With Olivier Willocx, Brussels Chamber of Commerce
By Nick Klenske
Speaking about the Brussels Region as a place to do business, AmCham Connect sat down with Olivier Willocx, CEO of the Brussels Chamber of Commerce (BECI), to discuss how ‘The Capital of Europe’ is also a capital for business.
Klenske: What sets the Brussels Region apart from other European regions?
Willocx: Simple, it’s international – exceptionally international.
There’s really no other urban area like it where most of the population was not born here. And with its international character, Brussels is also a very affluent region. Of course this has a lot to do with the fact that Brussels is a small region, but also with the fact that people come from other places to work and live here.
More so, Brussels is full of flexible people to work with and for. You’ll rarely hear the word ‘no’ uttered here as we’re creative at finding solutions. Take for example the issue of language. As Brussels is a bilingual Region, companies could get frustrated as to which language to operate in and the need for endless translations that this requires. What you’ll often see is English being used as a ‘solution’. In fact, many companies have their board meetings conducted and recorded in English (although official minutes must be in the language of the company’s articles of association).
To summarize, for a business, Brussels offers an open and affordable region in which to work and live.
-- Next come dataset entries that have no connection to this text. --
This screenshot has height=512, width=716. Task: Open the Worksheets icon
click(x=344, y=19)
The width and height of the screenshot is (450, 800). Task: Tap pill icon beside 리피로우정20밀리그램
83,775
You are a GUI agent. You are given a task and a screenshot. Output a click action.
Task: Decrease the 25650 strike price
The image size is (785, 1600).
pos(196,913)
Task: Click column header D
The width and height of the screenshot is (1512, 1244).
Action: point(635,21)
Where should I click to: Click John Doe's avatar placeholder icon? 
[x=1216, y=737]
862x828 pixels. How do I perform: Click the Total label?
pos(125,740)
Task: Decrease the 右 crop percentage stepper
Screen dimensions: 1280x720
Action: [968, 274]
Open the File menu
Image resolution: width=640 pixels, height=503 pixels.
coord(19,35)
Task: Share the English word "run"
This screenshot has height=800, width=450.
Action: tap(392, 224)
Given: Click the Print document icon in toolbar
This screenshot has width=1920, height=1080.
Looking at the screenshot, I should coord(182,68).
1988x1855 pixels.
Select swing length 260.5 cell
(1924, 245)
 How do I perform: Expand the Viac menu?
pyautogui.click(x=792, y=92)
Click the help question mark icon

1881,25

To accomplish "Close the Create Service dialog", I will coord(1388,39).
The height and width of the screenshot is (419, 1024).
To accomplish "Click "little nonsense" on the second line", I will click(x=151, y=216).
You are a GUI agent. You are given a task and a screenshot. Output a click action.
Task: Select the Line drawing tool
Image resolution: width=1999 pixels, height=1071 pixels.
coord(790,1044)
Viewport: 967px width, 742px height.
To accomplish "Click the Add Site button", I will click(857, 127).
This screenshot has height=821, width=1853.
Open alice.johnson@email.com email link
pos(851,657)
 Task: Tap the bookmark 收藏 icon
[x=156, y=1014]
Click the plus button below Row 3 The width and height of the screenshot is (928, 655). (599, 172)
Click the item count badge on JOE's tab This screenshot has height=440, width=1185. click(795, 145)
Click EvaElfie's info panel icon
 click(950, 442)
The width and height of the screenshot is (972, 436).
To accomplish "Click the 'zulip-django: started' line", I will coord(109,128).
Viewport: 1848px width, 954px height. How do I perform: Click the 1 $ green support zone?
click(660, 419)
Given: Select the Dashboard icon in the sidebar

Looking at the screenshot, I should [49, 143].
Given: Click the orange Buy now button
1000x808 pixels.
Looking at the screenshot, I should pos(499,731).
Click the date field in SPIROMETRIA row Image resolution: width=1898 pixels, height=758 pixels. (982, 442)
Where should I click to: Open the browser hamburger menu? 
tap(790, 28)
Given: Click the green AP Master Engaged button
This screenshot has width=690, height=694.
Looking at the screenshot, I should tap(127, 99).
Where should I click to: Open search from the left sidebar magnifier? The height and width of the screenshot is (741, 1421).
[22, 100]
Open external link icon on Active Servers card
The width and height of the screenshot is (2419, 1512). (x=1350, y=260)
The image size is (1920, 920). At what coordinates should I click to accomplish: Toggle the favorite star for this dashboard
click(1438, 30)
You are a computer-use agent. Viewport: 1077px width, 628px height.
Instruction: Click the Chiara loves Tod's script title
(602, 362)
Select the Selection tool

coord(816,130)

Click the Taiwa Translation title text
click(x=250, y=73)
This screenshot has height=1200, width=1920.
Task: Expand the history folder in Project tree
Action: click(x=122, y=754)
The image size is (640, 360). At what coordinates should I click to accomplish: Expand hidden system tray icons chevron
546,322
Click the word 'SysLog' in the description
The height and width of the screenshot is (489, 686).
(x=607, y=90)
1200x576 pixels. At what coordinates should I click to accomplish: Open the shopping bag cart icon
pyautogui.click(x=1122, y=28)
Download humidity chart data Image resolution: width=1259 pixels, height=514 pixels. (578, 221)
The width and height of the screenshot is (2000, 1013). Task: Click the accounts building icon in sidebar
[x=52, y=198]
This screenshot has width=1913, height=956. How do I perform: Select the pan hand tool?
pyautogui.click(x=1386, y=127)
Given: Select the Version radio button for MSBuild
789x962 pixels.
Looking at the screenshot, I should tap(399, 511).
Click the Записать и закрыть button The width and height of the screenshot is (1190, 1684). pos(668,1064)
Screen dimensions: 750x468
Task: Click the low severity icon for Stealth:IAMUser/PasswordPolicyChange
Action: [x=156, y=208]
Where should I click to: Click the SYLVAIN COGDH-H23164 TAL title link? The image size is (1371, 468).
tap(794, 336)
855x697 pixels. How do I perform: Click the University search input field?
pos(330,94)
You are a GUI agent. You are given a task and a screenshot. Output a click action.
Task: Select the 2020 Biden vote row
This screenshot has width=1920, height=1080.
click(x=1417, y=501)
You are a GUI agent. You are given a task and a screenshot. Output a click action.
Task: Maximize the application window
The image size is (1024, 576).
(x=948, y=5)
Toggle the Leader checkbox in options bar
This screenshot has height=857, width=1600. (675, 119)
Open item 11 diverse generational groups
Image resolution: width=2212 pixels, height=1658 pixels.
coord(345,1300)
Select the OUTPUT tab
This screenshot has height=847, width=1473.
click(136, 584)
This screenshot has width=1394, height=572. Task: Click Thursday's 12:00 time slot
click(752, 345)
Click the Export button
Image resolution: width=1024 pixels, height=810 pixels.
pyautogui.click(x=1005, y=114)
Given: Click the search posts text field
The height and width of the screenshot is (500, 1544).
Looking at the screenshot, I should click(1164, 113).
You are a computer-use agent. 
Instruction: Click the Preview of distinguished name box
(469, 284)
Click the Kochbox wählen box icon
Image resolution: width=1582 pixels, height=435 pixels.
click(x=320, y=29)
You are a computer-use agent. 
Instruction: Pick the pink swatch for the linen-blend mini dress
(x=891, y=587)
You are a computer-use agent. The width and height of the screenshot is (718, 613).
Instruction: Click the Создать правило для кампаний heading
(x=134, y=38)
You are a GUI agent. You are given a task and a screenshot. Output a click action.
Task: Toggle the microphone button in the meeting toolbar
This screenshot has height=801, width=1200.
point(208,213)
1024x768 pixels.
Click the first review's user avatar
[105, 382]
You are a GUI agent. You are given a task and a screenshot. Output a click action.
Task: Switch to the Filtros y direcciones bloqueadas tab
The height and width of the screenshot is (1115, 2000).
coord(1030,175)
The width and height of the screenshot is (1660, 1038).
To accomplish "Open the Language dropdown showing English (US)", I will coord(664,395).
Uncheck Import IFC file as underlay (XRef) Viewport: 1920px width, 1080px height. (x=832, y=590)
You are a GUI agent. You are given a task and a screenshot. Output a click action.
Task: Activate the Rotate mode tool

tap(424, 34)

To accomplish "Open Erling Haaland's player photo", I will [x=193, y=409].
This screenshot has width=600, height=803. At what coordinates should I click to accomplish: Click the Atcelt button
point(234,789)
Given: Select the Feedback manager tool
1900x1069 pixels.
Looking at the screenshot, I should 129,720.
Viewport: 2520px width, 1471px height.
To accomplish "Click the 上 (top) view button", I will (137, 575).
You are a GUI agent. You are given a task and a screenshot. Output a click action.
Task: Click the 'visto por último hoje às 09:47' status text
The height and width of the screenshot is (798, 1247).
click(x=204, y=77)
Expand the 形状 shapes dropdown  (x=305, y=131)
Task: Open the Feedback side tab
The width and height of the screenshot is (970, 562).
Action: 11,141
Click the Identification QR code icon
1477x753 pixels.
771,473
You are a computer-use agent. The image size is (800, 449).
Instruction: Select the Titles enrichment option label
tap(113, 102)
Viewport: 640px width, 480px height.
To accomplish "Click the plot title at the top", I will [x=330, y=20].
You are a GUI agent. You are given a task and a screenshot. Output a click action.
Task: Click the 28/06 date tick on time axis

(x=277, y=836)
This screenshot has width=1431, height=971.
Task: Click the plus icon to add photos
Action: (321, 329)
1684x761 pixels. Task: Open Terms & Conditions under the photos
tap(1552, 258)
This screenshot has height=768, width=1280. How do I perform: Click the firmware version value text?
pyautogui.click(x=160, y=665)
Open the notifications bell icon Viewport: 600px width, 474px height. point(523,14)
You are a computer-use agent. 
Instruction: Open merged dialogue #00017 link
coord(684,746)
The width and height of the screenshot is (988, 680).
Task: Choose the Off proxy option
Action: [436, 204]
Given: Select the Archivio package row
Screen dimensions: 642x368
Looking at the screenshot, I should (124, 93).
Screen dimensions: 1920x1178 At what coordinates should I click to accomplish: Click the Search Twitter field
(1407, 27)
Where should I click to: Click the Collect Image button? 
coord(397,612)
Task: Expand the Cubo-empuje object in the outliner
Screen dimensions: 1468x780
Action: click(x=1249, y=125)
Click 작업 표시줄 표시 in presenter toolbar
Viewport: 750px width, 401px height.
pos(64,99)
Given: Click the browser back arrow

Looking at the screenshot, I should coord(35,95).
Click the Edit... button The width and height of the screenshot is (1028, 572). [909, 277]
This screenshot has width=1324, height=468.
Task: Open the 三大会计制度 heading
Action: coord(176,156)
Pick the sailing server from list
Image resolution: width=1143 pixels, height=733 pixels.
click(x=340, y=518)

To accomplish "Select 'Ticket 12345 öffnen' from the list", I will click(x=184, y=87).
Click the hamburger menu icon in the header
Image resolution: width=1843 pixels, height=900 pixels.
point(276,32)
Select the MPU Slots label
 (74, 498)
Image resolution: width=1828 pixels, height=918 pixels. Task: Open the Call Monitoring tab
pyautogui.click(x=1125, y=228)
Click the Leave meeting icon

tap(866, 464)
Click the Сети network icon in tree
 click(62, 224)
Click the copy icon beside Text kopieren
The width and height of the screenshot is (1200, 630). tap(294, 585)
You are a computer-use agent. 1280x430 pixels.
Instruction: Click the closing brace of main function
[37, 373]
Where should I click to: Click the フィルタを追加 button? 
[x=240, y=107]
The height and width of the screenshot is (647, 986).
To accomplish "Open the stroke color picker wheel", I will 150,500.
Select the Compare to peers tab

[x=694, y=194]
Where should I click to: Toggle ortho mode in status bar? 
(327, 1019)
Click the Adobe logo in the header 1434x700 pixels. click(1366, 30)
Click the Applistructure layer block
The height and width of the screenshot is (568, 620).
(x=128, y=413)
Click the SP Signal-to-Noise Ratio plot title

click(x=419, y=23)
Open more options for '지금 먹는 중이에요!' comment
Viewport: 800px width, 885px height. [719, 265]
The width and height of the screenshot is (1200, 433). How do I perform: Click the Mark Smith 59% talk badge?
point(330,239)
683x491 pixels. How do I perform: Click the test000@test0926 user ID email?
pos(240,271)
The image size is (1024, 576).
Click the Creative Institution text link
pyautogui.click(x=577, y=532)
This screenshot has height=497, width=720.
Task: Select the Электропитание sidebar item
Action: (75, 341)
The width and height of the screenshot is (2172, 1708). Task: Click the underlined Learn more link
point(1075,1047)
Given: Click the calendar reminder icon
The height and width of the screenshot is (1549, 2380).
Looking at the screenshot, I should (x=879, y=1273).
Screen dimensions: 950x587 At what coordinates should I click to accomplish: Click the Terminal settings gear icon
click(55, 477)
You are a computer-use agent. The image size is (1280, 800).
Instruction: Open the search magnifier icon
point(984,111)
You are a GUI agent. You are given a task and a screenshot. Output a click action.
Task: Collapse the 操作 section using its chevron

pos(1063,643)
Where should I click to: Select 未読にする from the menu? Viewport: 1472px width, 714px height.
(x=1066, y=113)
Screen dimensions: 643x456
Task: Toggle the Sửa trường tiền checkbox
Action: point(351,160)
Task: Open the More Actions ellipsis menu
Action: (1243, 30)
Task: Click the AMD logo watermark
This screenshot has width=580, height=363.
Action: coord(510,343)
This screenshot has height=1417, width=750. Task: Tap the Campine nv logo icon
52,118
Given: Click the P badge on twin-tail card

It’s well connected via air, train and road. It has a diverse, open-minded culture and, overall, the quality of life is exceptional.
Klenske: Would you say Brussels is a tech-savvy region?
Willocx: By far it is the best connected city in Belgium. That being said, however, there is need for improvement in the availability of WiFi. The challenge is to stay one step ahead of the curve – particularly as this is a service-orientated Region.
Klenske: Is the Brussels Region really just an EU Region?
Willocx: The European Union and the Brussels Region are one and the same. Without the EU, Brussels would be comparable to Bordeaux. The EU drives the Region’s defining characteristic – internationalism – which in turn establishes it as a global business and government hub. As the EU is here, Brussels is proud to accept such a large number of foreigners. Such dynamics just wouldn’t work anywhere else.
Klenske What are the challenges of doing business in the Brussels Region?
Willocx: I think it can be difficult to understand the ‘local rules’ of doing business here. For example, in Brussels it is common for a company to provide its employees with a vehicle. To foreigners, this is often seen as strange, but here it is normal. It is a complex system that takes time to understand, and your business success hinges on being able to comprehend and adapt to these local practices.
BECI helps. We work with companies to evaluate whether or not it’s a good idea to open a business the Brussels Region. In general, it is my belief that if you are a company looking to break into the EU market, then there’s no better place to lay your foundation for success then here in the Brussels Region.